Saul è figlio solo. Che il sogno del fratellino si è infranto davanti alla diagnosi – mia stavolta – di cancro al seno. Ma Saul sarebbe stato, in un modo tutto suo, in parte almeno comunque solo. La sua condizione lo pone su un piano parallelo a quello delle persone cosiddette “neurotipiche”, di cui è composta la stragrande maggioranza dell’umanità secondo i criteri diagnostici ufficiali, noi che funzioniamo più o meno normalmente – sappiamo tutti che ognuno di noi funziona in modo diverso dall’altro ma comunque riesce a condividere più o meno lo stesso codice comunicativo. Per quanto a volte possiamo sentirci “soli” o crederci “diversi”, non lo siamo comunque mai davvero se riusciamo a comprendere il linguaggio non scritto dell’altro, oltre che il suo linguaggio vocale.

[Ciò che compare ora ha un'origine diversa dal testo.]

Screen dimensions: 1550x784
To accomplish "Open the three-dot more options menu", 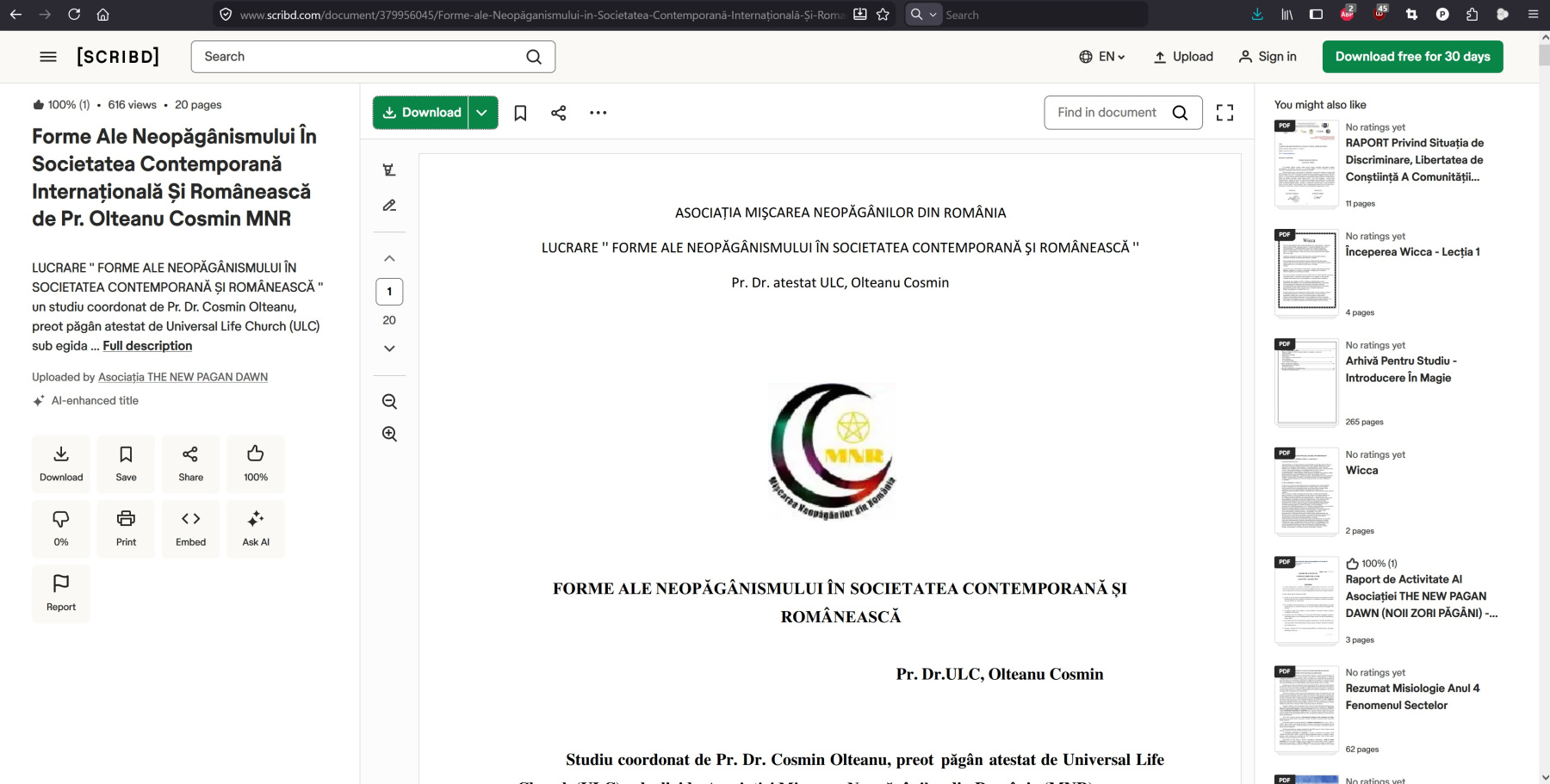I will (598, 113).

Saul non riesce a comprenderci, anche se in questi anni è sicuramente tanto migliorato. Saul non comprende soprattutto il non detto, il gesto, l’espressione del viso, quello che c’è tra le righe dei rapporti umani, che per noi è evidente ed è un’acquisizione immediata dai primi mesi di vita. E certamente, soprattutto da piccolo non comprendeva i nostri discorsi quando erano tante e veloci le parole.

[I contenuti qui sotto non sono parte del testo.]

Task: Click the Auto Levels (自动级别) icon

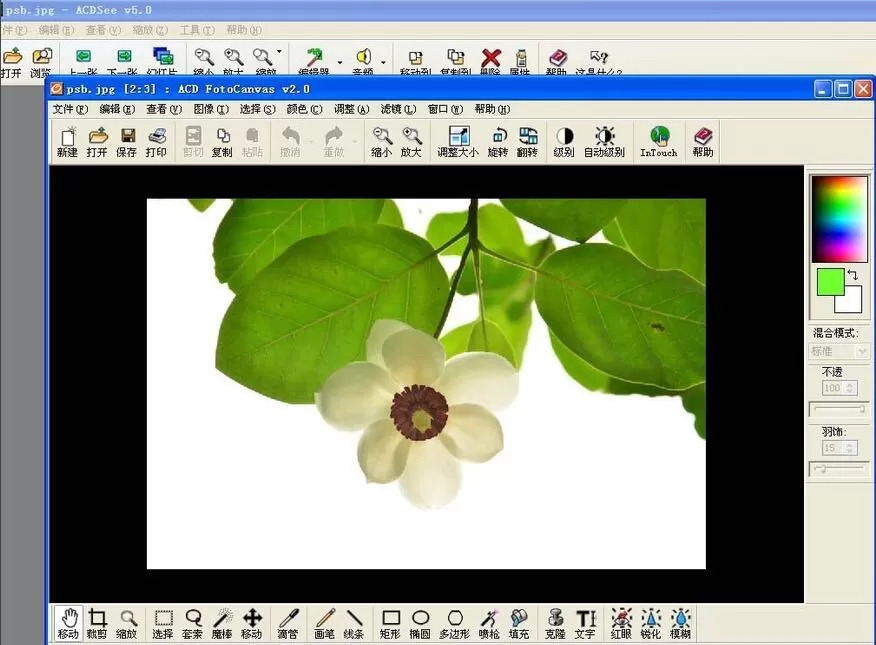Action: click(604, 142)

Questo è l’autismo: essere stranieri in mezzo agli altri. Non riuscire a comprenderli, non perchè si parli una lingua diversa ma perchè si percepisce il mondo in maniera diversa. Perchè i sensi “sentono” in maniera diversa, elaborano in maniera diversa la realtà e questa dis-percezione sensoriale pone inevitabilmente l’autistico su un piano altro, che mai convergerà col nostro, se non perchè noi apriamo loro le braccia e il cuore senza pretendere che loro diventino come noi.
Può sembrare poca cosa percepire il mondo attraverso i sensi in modo alterato ma, credetemi, in un mondo di non-autistici, per loro la vita diventa a tratti insostenibile… Significa tante cose diverse: per Saul a tratti significa la necessità di procurarsi dei rumori forti, a costo di rompere oggetti di vetro; la necessità di togliersi scarpe e indumenti per quanto lo fa impazzire il loro contatto sulla pelle; la necessità di contatto fisico con l’altro, di un abbraccio, di una pacca, a prescindere dalla conoscenza o meno dell’altro; significa soffrire di giramenti di testa ad ogni esperienza che abbia a che fare con altezza, profondità, equilibrio e dover quindi rinunciare a molte cose.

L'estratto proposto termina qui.